Nella sede del Teatro dei Dioscuri al Quirinale è in corso un’esposizione fino al 28 maggio dedicata all’artista Pino Settanni (1949-2010), fotografo espressione di una poetica realista. Il corpus fotografico dell’artista è stato donato all’Istituto Luce Cinecittà che ora è investito quale ente promotore di questa rassegna. I curatori Monique Settanni, Gabriele D’Autilia ed Enrico Menduni hanno optato per un taglio sociale raccogliendo un nutrito nucleo di scatti sulla tematica del viaggio nel Sud contemporaneo.

Vita e stile

Nativo di Grottaglie, provincia di Taranto, lavora come operaio all’Italsider, ma già il suo acume artistico si disvela nella giovane età.

La sua tensione nell’osservare e nel cogliere l’inaspettato e il nascosto lo portano a professionalizzarsi da autodidatta nel campo della fotografia. Durante una collaborazione con una rivista conosce la sua futura compagna di vita Monique Gregory, nota gallerista romana che gli apre la scena del mercato artistico della capitale. Significativo sarà il suo incontro con Renato Guttuso dal quale nascerà un proficuo connubio che verterà sulla imago della Sicilia.

L’arte di Settanni è caratterizzata dall’intensità di una mimica fotografica che mostra con immagini silenti una verità, una denuncia implicita di uno stato degenerato di lassismo in cui vertono angoli del Sud dimenticati a loro stessi. Capitolo fondamentale della vocazione dell’artista risiede nello spessore della sua ritrattistica dell’universo culturale e cinematografico.

Volti quali Fellini, Mastroianni, Monicelli, Monica Vitti vengono immortalati nel loro habitus introspettivo dal fotografo con abnegazione. Egli si pone con umiltà nella sua arte rivelando delicatamente visi, luoghi e anime. Un altro cardine del suo lavoro sarà il reportage su paesi quali il Mezzogiorno d’Italia, i Balcani e l’Afghanistan.

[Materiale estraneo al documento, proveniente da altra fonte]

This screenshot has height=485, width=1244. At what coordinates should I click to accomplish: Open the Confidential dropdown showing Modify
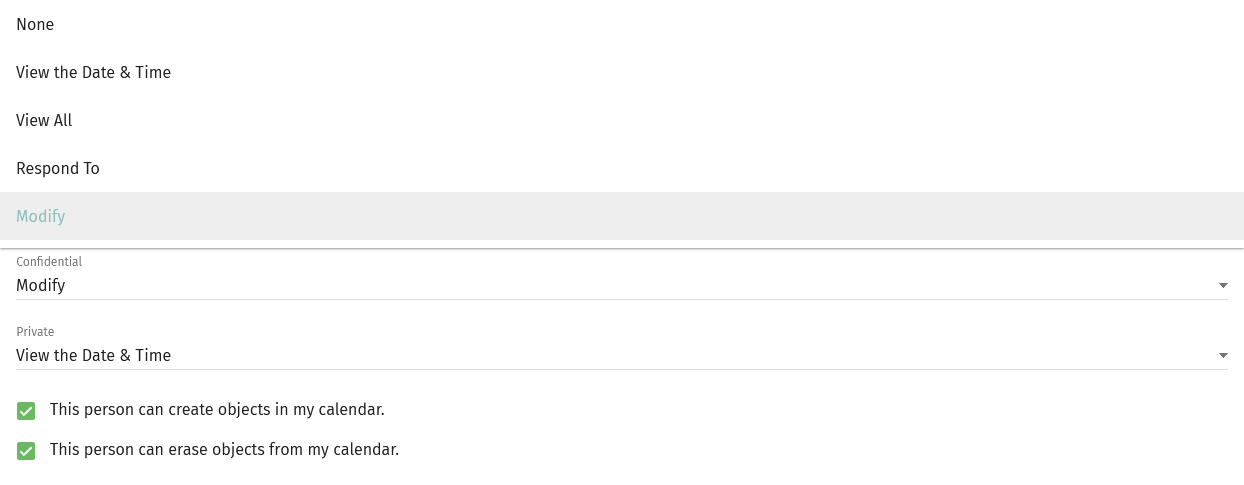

Il fotogiornalismo è contemplato da Settanni in un’ottica peculiare, la sua denuncia è sottile, sussurrata, le immagini, quasi dipinti in alcuni casi, evocano una sensibilizzazione a certe tematiche, sfiorandole, mostrando l’umanità segreta dei luoghi.

La mostra

L’iter espositivo accoglie un percorso a tappe che parte da un registro di scatti di un viaggio nelle terre del Sud nel biennio 1966-80 e attraverso un’iconografia in bianco e nero ne delinea un assetto antropologico, come un urlo soffocato che lascia spazio unicamente a un’“espressionismo” degli umili, del folklore: una teatralità del frugale.

Osservandole si percepisce un legame forte con la terra, con la vita, con gli impulsi primari vitali. Una prosa dell’esistenza e un grido di rivendicazione. Una sezione significativa è quella dedicate alle donne con il fermo intento di dar loro una dignità e identità, con tinte accese e sguardi vividi.

Questa mostra al Teatro dei Dioscuri è un sentiero verso un’acquisizione della consapevolezza della marcescenza di alcune realtà odierne, ma allo stesso tempo nutre una speranza sottesa di rivincita e di vita.